Pope Francis referred to the question of pro-abortion politicians and Communion in 2021, on his return to Rome from Slovakia.

At the time, Francis said that the Eucharist is for those who are “in the community” and politicians who support abortion are “outside of the community.”

However, he also said that in these cases, it’s a pastoral matter that must be addressed by the individual’s pastor.

Pope Francis began his response by saying that he’s never denied Communion to anyone, but also that, “I don’t know if any came in this condition.
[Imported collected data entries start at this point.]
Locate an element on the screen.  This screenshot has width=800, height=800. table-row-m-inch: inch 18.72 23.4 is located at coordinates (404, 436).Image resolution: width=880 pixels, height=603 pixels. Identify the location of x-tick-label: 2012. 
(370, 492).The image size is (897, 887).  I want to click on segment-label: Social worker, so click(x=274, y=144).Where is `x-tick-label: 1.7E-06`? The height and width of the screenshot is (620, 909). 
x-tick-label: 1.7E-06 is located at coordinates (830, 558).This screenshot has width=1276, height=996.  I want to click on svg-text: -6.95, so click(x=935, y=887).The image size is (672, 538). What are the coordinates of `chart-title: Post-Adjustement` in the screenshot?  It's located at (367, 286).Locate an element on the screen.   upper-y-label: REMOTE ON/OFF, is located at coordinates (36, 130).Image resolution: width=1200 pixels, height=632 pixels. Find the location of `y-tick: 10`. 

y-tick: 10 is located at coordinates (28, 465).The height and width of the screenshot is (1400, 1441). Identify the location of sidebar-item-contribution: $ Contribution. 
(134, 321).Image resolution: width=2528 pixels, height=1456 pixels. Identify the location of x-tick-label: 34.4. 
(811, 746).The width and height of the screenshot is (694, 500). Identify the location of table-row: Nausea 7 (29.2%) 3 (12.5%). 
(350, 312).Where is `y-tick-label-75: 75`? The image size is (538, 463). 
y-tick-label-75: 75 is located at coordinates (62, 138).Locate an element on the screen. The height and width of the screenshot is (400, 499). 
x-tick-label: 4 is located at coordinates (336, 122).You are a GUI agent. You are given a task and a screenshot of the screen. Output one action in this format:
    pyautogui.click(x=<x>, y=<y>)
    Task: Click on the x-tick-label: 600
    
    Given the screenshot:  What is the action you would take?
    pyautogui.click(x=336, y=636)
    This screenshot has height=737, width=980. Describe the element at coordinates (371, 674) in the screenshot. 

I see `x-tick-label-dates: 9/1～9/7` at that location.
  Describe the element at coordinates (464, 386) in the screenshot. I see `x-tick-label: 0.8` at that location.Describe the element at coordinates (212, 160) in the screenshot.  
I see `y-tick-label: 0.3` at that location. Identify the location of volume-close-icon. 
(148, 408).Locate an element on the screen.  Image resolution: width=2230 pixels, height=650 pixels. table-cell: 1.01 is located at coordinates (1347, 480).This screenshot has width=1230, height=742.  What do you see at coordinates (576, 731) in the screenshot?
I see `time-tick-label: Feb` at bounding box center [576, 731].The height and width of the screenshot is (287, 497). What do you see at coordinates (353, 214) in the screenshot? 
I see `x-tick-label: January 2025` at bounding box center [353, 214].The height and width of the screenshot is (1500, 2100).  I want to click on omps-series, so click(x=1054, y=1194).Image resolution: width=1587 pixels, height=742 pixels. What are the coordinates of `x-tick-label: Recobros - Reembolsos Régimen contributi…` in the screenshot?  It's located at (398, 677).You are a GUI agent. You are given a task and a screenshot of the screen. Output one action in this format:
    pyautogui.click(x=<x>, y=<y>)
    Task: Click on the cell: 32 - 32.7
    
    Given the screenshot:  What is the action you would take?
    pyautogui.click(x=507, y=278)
But I was never conscious of having in front of me a person like the one you describe.”

When Francis was still Cardinal Jorge Mario Bergoglio, archbishop of Buenos Aires, all Argentinian Catholic politicians were openly pro-life, with the push to legalize abortion in the country gaining steam in the years after he became pope.

Last year, Cardinal Luis Ladaria, head of the Vatican’s doctrine office, wrote the U.S. Conference of Catholic Bishops, warning them that a national policy against giving Communion to pro-choice politicians could become “a source of discord rather than unity within the episcopate and the larger church in the United States.”

During his homily Wednesday, Pope Francis said the Catholic Church has to be a place where “everyone can feel welcomed and accompanied, one where listening, dialogue and participation are cultivated under the sole authority of the Holy Spirit.”

But he also urged the bishops and those present not “to retreat into our ecclesial circles and remain pinned to some of our fruitless debates. Together we can and must continue to care for human life, the protection of creation, the dignity of work, the families, the elderly, all those abandoned or rejected.”